QData / C-Tran

General Multi-label Image Classification with Transformers
MIT License
244 stars 43 forks source link

Question about the diag_mask in CTran.py file #23

Closed iamstarlee closed 1 year ago

iamstarlee commented 1 year ago

output = self.output_linear(label_embeddings) diag_mask = torch.eye(output.size(1)).unsqueeze(0).repeat(output.size(0),1,1).cuda() output = (output*diag_mask).sum(-1)

I'm wondering what this diag_mask is playing in output value? Why should the output multiple a diagonal matrix? Your kind reply is very appreciated!

jacklanchantin commented 1 year ago

This is a method to obtain the logits for each individual class. The output is of dim LxL, by multiplying by diag_mask and summing, we get the Lx1 vector.

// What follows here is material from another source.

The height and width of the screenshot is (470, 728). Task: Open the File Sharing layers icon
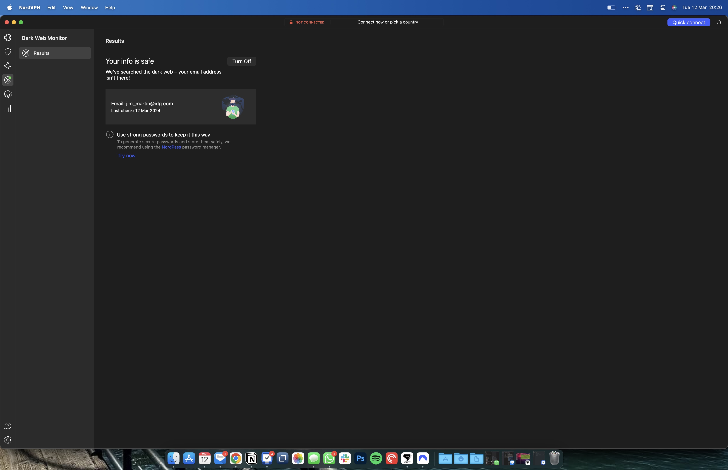tap(8, 94)
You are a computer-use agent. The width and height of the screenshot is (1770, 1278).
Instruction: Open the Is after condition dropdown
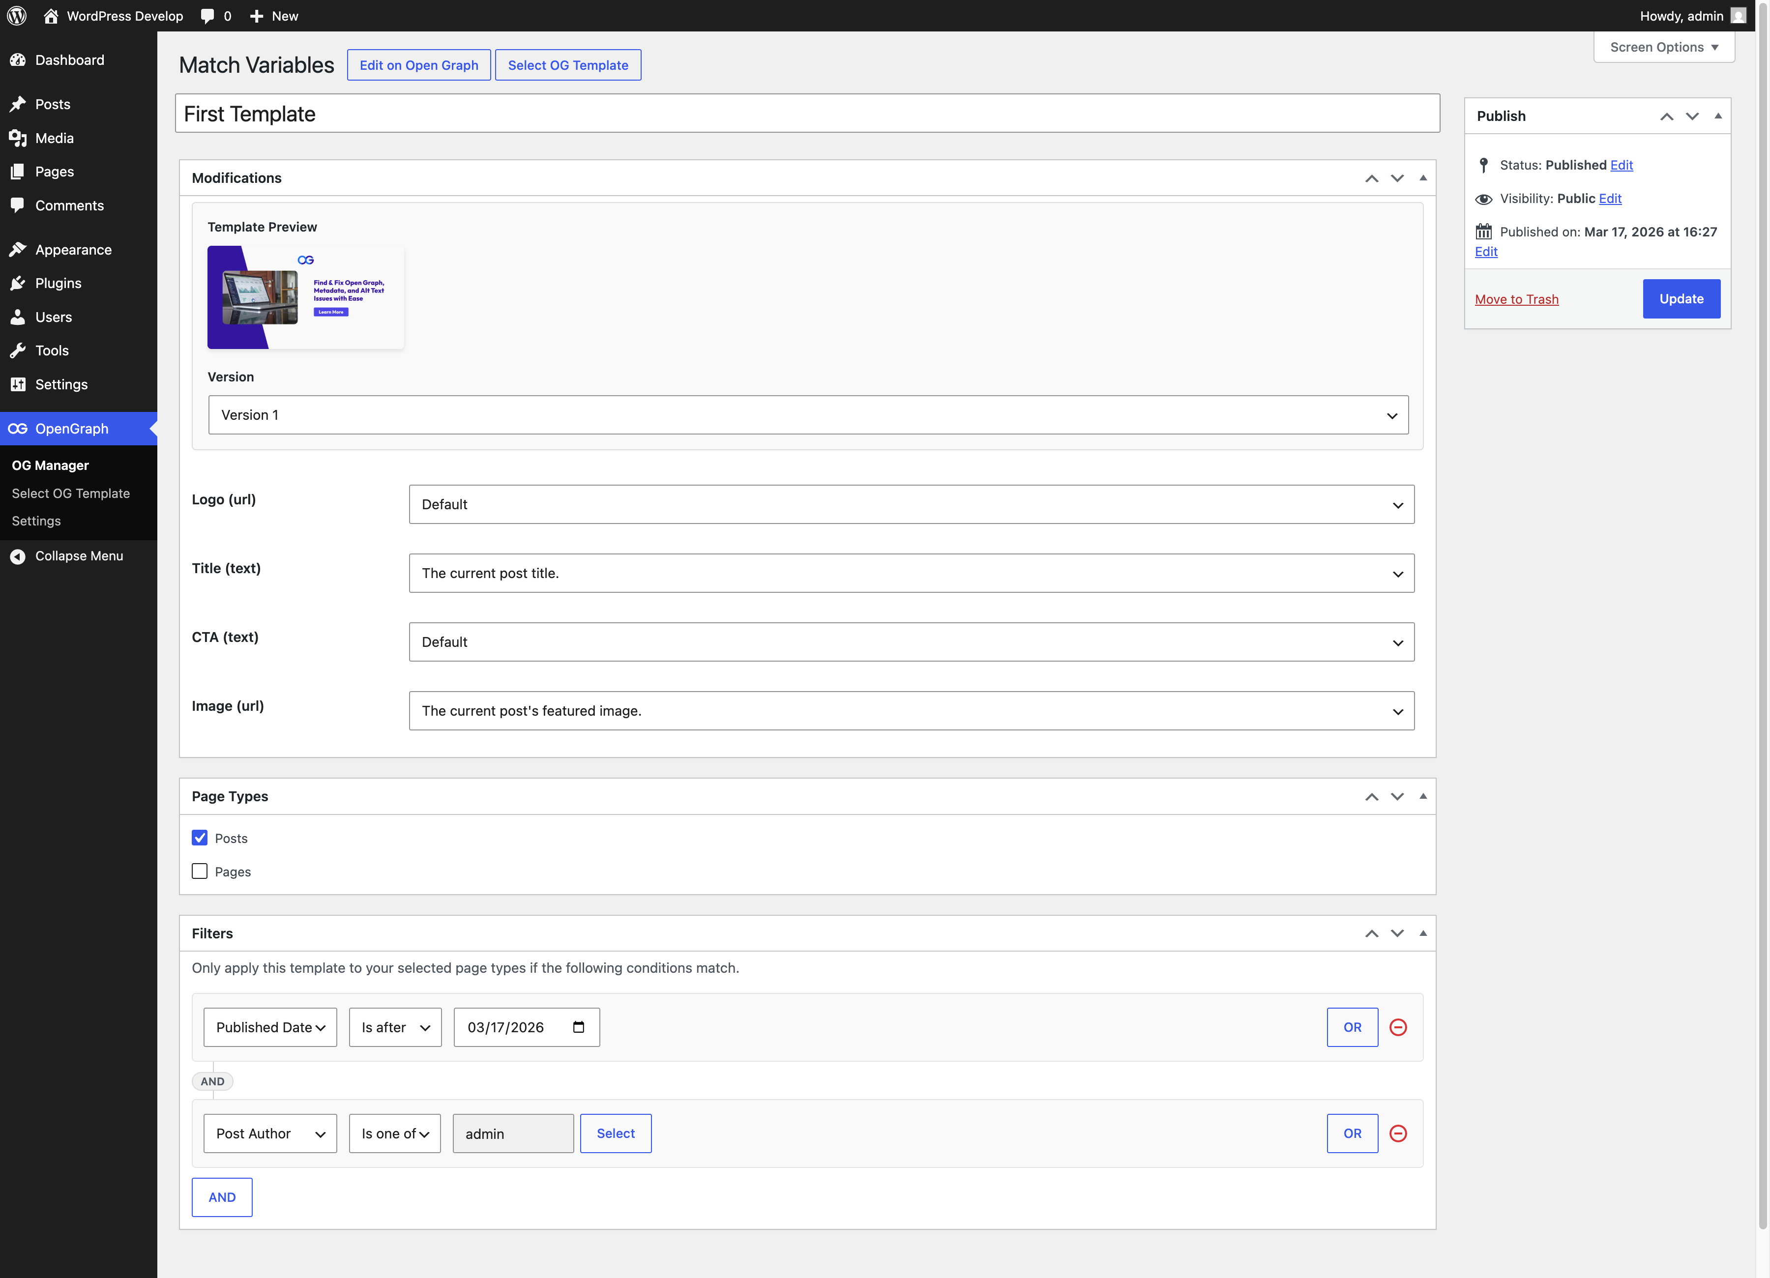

iamstarlee commented 1 year ago

Thanks your attention! I know this is calculating the logits for each individual class, but I don't understand why only leave the diagonal data of the output rather than summing directly

jacklanchantin commented 1 year ago

The elements on the diagonal correspond to those individual classes. Otherwise you are summing over all classes and they end up being the same values.

iamstarlee commented 1 year ago

Alright! Thank you very much!! you are so nice! your paper inspired me a lot, it is really a good job! I am trying to classify sewer defect using C-Tran, but the recall scores are not satisfactory, hope I can get solution the next second.